1. Introdução
Os enterólitos são formações rígidas que formam-se com base nos minerais presentes na alimentação, água e/ou corpos estranhos, sendo o principal o dióxido de silicone (encontrado em pedras no pasto) que se alojam nos cólons dos equinos. No geral são formados de fosfato de amônia e magnésio (estruvita) (MOTA, NASCIMENTO, ZANDONI; 2016).
O farelo de trigo tem alta correlação, devido sua alta concentração proteica e mineral (magnésio e fósforo), a alfafa também possui alto valor proteico (ultrapassa em até seis vezes a necessidade diária de um equino), dessa forma são alimentos que predispõem a formação de concreções (MOTA, NASCIMENTO, ZANDONI; 2016).

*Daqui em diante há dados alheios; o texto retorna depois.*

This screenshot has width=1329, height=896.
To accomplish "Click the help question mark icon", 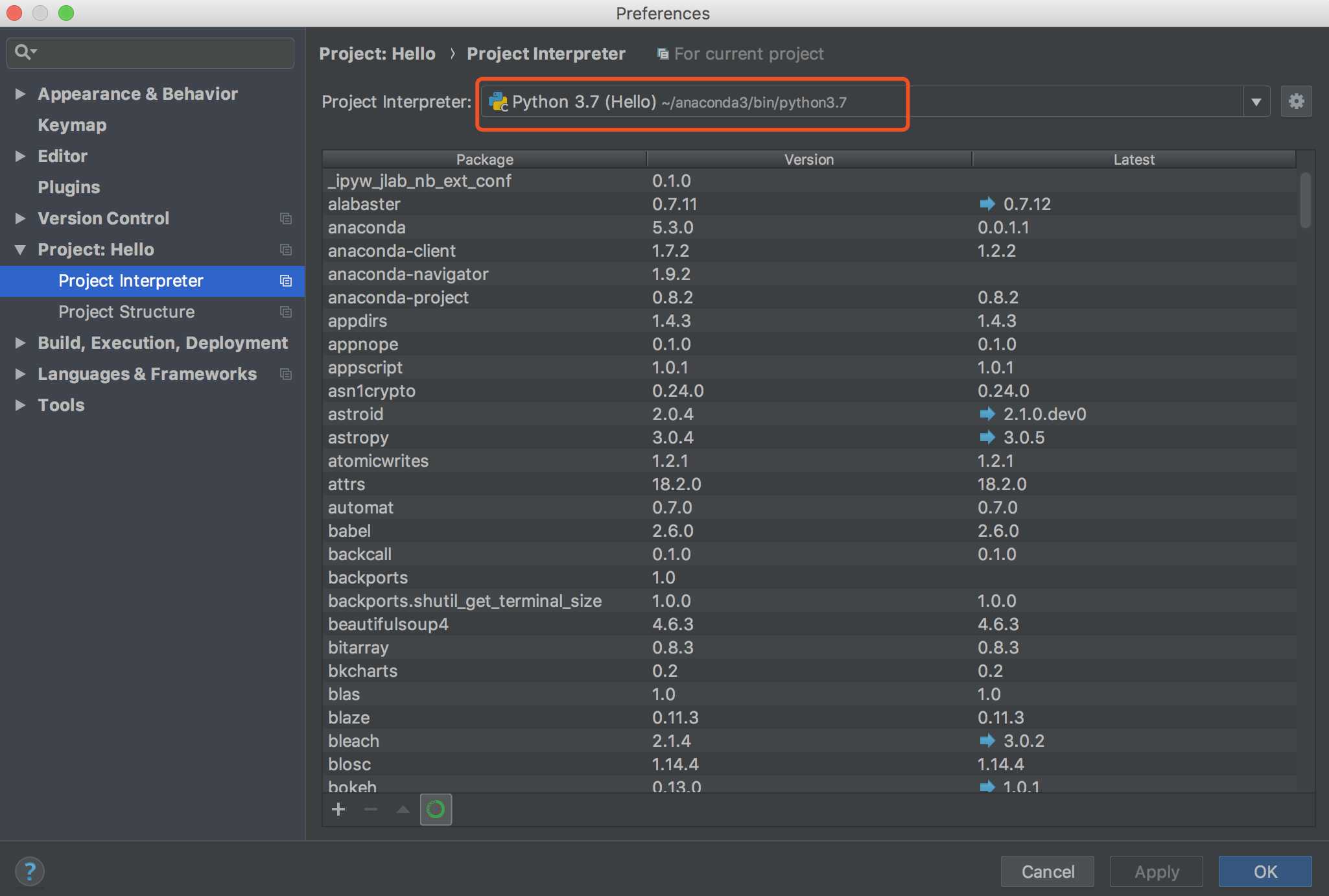I will (30, 871).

Podem ser únicos ou múltiplos, variando também a forma, entre esféricos e irregulares, sendo que o último causa maiores danos a mucosa intestinal. Há maior casuística relatada é em animais acima de 11 anos, árabes e pôneis, porém todos equinos podem ser acometidos (MOTA, NASCIMENTO, ZANDONI; 2016).

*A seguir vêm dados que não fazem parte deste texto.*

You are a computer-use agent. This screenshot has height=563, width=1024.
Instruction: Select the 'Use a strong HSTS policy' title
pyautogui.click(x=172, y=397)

A sintomatologia dependerá da localização (cólon maior, menor ou transverso), forma e tamanho do enterólitos. Os sinais de cólica podem ocorrer de forma recorrente, aguda ou ser assintomático (MOTA, NASCIMENTO, ZANDONI; 2016).
Anamnese: No dia 13 de Junho de 2021 chegou ao Hospital Veterinário Eqüivet uma égua da raça brasileiro de hipismo com histórico de desconforto durante o trabalho, relatando também que anteriormente dois cavalos da mesma propriedade e linhagem apresentaram enterólitos, sendo essa a principal suspeita clínica.

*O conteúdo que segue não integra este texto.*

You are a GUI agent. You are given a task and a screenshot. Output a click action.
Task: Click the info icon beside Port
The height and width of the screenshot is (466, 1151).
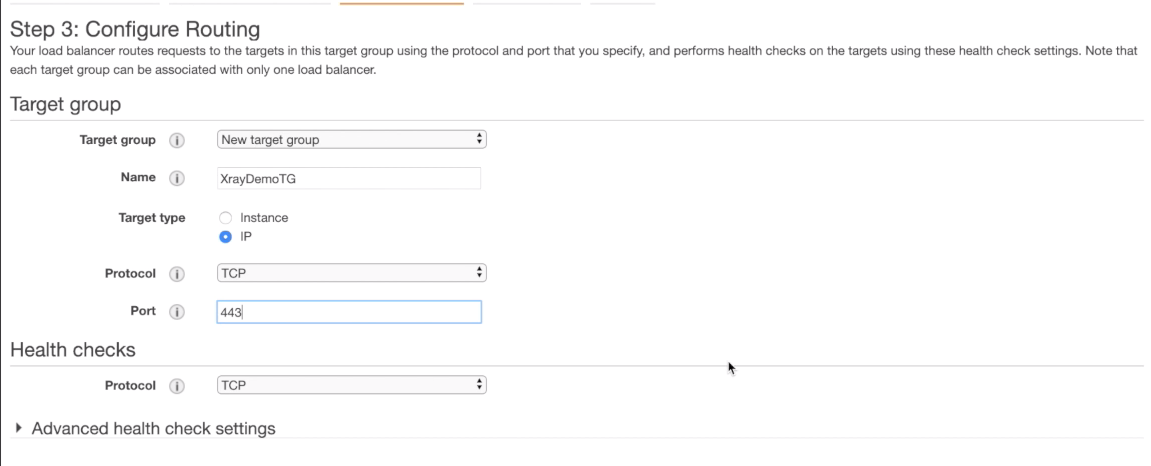176,312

Exame físico na admissão: frequência cardíaca de 44 bpm, frequência respiratória de 26 mrm, Mucosa levemente hiperémica, tempo de preenchimento capilar de 3 segundos, temperatura 37,9°C e ausculta abdominal sem alterações.
Exames complementares: hematócrito (35%); proteína total (7,5 g/dl); lactato venoso (não detectado), análise de líquido peritoneal (coloração amarelada, proteína menor que dois e lactato não detectado); hemogasometria (pH 7,440; PCO2 GLU 37,3; PO2 36; BE 1; HCO3 25,4; TCO2 26 mEq/L; SO2 72; Na 136 mmol/L; K 3,2 mmol/L; ICa 1,60 mmol/L; C 89). OU Hemogasometria venosa (com valores dentro das referências).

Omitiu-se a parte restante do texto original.